Both have an important place, but Lands says she has found her home within the realm of abortion work in providing care for individuals. 

 

“Because a lot of the work that I do through this is on kind of a one-to-one basis, in that I’m directly working with people and that is really around helping people have a better abortion experience,” Lands says. 

 

This care goes hand in hand with advocacy work, however, Lands adds. 

 

In the current legal landscape surrounding abortion access, particularly in Wisconsin where most abortions are currently banned, Lands communicates and works alongside advocacy organizations to continue to share information for those seeking abortion care and how to access it safely. 

 

Lands works with an abortion doula network called the Wisconsin Abortion Support Network, largely based in Madison but also in Milaukee and Sheboygan that helps people seeking abortions feel supported and cared for throughout their experience. The most common public understanding of doula work surrounds birth and the emotional support provided by a doula to a person giving birth, but the term has been expanded to encompass various other areas of emotional support during trauma or difficult situations. 

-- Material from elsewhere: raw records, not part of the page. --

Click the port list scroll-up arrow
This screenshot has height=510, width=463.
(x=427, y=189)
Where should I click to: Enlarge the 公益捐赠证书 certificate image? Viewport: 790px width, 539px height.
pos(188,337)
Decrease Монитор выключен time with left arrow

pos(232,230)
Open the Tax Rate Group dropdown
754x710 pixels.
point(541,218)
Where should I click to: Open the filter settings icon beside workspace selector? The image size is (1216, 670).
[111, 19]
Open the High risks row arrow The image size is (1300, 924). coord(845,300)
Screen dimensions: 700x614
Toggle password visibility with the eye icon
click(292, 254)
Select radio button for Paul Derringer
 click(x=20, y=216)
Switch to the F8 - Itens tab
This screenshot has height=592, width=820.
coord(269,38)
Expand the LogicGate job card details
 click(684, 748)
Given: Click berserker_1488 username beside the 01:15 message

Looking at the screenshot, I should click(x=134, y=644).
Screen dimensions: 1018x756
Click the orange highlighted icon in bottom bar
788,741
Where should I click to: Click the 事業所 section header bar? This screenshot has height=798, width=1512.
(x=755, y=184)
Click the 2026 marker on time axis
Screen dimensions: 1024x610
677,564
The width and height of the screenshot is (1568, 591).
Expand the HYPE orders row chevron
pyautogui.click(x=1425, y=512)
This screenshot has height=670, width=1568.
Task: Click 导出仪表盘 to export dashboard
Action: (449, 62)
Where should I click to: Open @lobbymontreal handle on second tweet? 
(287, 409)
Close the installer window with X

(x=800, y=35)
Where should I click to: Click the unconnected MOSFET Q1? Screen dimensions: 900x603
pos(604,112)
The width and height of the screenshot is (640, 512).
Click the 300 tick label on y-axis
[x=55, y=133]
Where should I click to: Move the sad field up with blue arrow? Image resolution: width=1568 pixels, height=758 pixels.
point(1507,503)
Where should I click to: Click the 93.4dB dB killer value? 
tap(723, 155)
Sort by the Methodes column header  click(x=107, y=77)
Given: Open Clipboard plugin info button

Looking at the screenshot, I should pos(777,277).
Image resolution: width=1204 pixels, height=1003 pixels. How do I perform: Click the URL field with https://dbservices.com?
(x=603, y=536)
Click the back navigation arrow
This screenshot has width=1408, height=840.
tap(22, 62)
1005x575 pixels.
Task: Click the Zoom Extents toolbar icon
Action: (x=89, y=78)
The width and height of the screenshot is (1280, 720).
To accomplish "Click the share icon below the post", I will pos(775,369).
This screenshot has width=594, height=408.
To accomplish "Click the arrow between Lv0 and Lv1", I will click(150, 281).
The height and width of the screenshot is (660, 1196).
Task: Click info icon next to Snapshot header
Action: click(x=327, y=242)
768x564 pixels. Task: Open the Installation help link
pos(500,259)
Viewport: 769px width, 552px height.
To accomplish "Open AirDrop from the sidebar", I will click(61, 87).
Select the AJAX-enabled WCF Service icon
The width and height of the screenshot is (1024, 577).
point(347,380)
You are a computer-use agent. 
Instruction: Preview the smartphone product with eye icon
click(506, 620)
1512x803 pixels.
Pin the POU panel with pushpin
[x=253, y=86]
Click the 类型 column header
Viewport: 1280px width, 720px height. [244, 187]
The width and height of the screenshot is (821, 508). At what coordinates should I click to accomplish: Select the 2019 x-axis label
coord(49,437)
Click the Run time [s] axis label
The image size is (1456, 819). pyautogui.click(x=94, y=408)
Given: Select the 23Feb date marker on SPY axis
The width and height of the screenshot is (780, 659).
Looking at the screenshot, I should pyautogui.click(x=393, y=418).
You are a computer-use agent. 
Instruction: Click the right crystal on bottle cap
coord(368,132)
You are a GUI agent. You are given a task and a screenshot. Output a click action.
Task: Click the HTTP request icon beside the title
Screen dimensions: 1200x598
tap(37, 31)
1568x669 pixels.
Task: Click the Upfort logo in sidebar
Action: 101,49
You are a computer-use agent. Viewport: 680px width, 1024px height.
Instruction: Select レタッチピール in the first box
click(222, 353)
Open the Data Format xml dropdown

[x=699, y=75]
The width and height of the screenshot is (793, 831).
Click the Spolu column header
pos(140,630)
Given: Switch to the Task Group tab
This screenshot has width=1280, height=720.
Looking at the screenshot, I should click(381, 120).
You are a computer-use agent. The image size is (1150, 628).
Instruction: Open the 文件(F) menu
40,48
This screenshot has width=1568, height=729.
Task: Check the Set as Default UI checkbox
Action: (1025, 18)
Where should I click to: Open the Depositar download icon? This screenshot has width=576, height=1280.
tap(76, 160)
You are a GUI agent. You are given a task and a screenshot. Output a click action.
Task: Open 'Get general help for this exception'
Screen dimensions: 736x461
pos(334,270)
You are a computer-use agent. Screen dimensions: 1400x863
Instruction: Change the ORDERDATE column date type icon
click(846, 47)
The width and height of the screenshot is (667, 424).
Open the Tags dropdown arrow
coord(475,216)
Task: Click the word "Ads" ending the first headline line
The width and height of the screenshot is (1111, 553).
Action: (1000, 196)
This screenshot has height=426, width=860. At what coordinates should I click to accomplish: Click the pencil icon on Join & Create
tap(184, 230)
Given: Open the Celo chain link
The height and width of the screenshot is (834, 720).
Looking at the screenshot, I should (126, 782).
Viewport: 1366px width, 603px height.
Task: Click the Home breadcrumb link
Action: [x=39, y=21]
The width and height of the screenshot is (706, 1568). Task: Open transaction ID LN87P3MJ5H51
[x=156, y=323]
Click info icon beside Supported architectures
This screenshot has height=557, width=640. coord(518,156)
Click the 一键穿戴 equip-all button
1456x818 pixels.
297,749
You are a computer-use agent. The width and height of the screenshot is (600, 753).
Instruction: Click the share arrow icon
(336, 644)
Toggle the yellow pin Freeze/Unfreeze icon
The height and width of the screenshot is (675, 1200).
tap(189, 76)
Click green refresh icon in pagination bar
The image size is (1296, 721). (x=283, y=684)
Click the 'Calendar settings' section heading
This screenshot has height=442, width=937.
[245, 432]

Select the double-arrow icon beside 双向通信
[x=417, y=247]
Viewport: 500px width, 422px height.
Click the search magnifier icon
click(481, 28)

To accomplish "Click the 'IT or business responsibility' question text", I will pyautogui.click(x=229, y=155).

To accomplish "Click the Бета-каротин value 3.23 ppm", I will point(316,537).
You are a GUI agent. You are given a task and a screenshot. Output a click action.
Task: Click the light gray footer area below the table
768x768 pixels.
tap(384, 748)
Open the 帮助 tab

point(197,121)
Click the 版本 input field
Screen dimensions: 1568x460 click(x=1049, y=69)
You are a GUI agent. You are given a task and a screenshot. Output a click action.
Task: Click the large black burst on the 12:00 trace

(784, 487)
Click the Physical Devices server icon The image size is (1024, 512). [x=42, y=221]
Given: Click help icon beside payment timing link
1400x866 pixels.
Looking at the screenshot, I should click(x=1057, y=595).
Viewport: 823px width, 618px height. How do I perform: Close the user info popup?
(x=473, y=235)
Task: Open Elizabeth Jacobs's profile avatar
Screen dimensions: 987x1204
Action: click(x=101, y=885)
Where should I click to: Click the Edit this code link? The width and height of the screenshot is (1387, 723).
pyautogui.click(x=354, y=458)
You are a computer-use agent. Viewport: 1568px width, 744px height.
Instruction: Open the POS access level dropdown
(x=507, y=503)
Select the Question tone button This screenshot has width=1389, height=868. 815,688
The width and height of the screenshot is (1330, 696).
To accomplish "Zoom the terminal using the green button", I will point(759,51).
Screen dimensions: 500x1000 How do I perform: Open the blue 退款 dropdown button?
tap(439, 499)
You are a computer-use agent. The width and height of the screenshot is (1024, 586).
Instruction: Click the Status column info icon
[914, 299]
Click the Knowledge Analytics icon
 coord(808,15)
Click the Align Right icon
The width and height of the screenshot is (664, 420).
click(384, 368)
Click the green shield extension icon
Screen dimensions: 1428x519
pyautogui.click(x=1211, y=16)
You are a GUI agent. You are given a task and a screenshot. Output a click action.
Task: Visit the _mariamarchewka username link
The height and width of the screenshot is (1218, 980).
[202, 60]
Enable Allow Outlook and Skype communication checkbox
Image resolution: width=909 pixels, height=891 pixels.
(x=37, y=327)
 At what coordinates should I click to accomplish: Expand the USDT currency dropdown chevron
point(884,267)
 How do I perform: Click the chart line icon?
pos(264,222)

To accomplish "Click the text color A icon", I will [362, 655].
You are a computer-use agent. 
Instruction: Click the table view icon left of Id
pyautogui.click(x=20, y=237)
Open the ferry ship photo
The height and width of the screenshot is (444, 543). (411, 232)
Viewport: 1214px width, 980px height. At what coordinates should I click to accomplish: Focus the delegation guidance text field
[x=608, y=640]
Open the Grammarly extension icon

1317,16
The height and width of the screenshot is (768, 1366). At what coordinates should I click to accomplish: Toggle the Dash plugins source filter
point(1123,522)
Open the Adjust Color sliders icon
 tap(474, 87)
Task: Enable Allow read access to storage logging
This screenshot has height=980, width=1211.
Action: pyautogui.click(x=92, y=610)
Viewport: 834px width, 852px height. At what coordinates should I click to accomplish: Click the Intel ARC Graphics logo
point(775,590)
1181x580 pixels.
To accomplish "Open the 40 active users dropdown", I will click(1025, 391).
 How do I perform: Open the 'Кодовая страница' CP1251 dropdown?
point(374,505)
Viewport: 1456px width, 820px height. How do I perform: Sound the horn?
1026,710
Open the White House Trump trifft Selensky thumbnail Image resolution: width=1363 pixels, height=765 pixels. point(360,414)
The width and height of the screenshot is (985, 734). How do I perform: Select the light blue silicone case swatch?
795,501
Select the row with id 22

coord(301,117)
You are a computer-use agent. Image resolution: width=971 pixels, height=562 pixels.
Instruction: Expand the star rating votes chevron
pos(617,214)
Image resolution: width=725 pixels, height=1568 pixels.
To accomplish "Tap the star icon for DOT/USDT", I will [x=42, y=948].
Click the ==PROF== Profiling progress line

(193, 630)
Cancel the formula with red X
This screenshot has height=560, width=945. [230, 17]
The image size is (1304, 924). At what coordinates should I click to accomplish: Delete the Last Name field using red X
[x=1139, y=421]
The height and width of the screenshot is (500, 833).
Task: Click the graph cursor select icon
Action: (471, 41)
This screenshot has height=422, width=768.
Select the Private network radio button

This care can take many forms but the core goal is keeping the person at the center of the care, Lands says. This could mean accompanying someone to an abortion appointment and acting as a companion during the procedure, such as being available through text or chat if someone wants an on-call support network during an abortion or providing home care to someone having a medication abortion at their home. 

 

Lands and the others in the care network begin working with those receiving care by asking the person what their needs are and then working to meet those needs in the best way for the person experiencing the abortion. The shift in legality of abortion care hasn’t changed Lands’ dedication to this care. 

 

 “The reason I do my job is because I want people to have better reproductive health access, and I want people to have bodily autonomy,” Lands says.